▶ _Task objective_
The records below are to be transcribed word for word.

Data items
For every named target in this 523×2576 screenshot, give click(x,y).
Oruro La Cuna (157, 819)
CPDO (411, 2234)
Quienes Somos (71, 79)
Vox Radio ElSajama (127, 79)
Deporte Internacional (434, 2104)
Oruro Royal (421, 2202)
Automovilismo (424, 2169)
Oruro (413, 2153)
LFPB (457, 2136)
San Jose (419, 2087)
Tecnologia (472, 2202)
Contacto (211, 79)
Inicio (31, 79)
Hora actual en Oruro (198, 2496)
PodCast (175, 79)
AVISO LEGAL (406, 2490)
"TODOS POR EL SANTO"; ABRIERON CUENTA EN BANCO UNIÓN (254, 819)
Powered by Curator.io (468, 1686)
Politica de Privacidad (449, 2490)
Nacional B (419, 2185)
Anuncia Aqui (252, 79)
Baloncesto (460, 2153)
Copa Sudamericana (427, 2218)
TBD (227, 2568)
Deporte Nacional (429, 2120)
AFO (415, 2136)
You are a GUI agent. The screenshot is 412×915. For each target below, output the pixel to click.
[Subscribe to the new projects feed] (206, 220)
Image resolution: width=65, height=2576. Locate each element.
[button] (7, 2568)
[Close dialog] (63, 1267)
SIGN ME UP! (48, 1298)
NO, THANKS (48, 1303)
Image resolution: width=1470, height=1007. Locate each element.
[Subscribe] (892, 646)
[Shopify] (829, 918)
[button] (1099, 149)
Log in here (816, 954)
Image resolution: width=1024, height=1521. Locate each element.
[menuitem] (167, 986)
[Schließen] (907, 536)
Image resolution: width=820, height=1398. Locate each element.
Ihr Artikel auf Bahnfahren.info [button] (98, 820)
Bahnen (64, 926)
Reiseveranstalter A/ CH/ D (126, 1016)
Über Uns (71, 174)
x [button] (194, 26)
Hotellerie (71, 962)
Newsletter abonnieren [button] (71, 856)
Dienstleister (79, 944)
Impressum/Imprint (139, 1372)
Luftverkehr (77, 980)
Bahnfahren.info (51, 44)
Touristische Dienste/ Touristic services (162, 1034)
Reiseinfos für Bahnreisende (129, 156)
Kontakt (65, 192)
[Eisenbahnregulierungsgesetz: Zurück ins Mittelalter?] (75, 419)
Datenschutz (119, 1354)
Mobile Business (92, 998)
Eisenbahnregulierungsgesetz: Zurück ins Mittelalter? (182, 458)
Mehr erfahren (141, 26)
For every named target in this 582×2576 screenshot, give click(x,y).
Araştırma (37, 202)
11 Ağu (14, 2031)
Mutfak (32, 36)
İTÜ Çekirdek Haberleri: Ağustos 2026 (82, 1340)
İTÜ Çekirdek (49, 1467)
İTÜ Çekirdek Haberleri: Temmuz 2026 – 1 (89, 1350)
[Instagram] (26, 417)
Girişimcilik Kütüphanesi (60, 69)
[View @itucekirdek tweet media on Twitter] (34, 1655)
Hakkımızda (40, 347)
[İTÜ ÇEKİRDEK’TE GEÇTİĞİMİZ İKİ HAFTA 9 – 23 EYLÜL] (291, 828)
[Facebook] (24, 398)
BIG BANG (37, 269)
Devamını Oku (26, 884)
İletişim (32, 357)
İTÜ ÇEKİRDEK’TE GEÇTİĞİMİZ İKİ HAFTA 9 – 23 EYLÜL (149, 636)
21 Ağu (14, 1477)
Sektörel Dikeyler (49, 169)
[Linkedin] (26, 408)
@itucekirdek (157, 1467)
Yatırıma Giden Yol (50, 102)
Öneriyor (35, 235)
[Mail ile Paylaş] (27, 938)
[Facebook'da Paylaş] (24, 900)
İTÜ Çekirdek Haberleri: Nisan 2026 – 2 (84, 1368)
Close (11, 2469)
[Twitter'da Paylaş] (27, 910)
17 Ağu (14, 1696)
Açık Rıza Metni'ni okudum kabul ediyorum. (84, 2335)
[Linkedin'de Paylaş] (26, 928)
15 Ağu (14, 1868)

▶ _Solution below_
For every named target in this 523×2576 screenshot, give click(x,y).
Oruro La Cuna (157, 819)
CPDO (411, 2234)
Quienes Somos (71, 79)
Vox Radio ElSajama (127, 79)
Deporte Internacional (434, 2104)
Oruro Royal (421, 2202)
Automovilismo (424, 2169)
Oruro (413, 2153)
LFPB (457, 2136)
San Jose (419, 2087)
Tecnologia (472, 2202)
Contacto (211, 79)
Inicio (31, 79)
Hora actual en Oruro (198, 2496)
PodCast (175, 79)
AVISO LEGAL (406, 2490)
"TODOS POR EL SANTO"; ABRIERON CUENTA EN BANCO UNIÓN (254, 819)
Powered by Curator.io (468, 1686)
Politica de Privacidad (449, 2490)
Nacional B (419, 2185)
Anuncia Aqui (252, 79)
Baloncesto (460, 2153)
Copa Sudamericana (427, 2218)
TBD (227, 2568)
Deporte Nacional (429, 2120)
AFO (415, 2136)
You are a GUI agent. The screenshot is 412×915. For each target below, output the pixel to click.
[Subscribe to the new projects feed] (206, 220)
Image resolution: width=65, height=2576. Locate each element.
[button] (7, 2568)
[Close dialog] (63, 1267)
SIGN ME UP! (48, 1298)
NO, THANKS (48, 1303)
Image resolution: width=1470, height=1007. Locate each element.
[Subscribe] (892, 646)
[Shopify] (829, 918)
[button] (1099, 149)
Log in here (816, 954)
Image resolution: width=1024, height=1521. Locate each element.
[menuitem] (167, 986)
[Schließen] (907, 536)
Image resolution: width=820, height=1398. Locate each element.
Ihr Artikel auf Bahnfahren.info [button] (98, 820)
Bahnen (64, 926)
Reiseveranstalter A/ CH/ D (126, 1016)
Über Uns (71, 174)
x [button] (194, 26)
Hotellerie (71, 962)
Newsletter abonnieren [button] (71, 856)
Dienstleister (79, 944)
Impressum/Imprint (139, 1372)
Luftverkehr (77, 980)
Bahnfahren.info (51, 44)
Touristische Dienste/ Touristic services (162, 1034)
Reiseinfos für Bahnreisende (129, 156)
Kontakt (65, 192)
[Eisenbahnregulierungsgesetz: Zurück ins Mittelalter?] (75, 419)
Datenschutz (119, 1354)
Mobile Business (92, 998)
Eisenbahnregulierungsgesetz: Zurück ins Mittelalter? (182, 458)
Mehr erfahren (141, 26)
For every named target in this 582×2576 screenshot, give click(x,y).
Araştırma (37, 202)
11 Ağu (14, 2031)
Mutfak (32, 36)
İTÜ Çekirdek Haberleri: Ağustos 2026 (82, 1340)
İTÜ Çekirdek (49, 1467)
İTÜ Çekirdek Haberleri: Temmuz 2026 – 1 (89, 1350)
[Instagram] (26, 417)
Girişimcilik Kütüphanesi (60, 69)
[View @itucekirdek tweet media on Twitter] (34, 1655)
Hakkımızda (40, 347)
[İTÜ ÇEKİRDEK’TE GEÇTİĞİMİZ İKİ HAFTA 9 – 23 EYLÜL] (291, 828)
[Facebook] (24, 398)
BIG BANG (37, 269)
Devamını Oku (26, 884)
İletişim (32, 357)
İTÜ ÇEKİRDEK’TE GEÇTİĞİMİZ İKİ HAFTA 9 – 23 EYLÜL (149, 636)
21 Ağu (14, 1477)
Sektörel Dikeyler (49, 169)
[Linkedin] (26, 408)
@itucekirdek (157, 1467)
Yatırıma Giden Yol (50, 102)
Öneriyor (35, 235)
[Mail ile Paylaş] (27, 938)
[Facebook'da Paylaş] (24, 900)
İTÜ Çekirdek Haberleri: Nisan 2026 – 2 (84, 1368)
Close (11, 2469)
[Twitter'da Paylaş] (27, 910)
17 Ağu (14, 1696)
Açık Rıza Metni'ni okudum kabul ediyorum. (84, 2335)
[Linkedin'de Paylaş] (26, 928)
15 Ağu (14, 1868)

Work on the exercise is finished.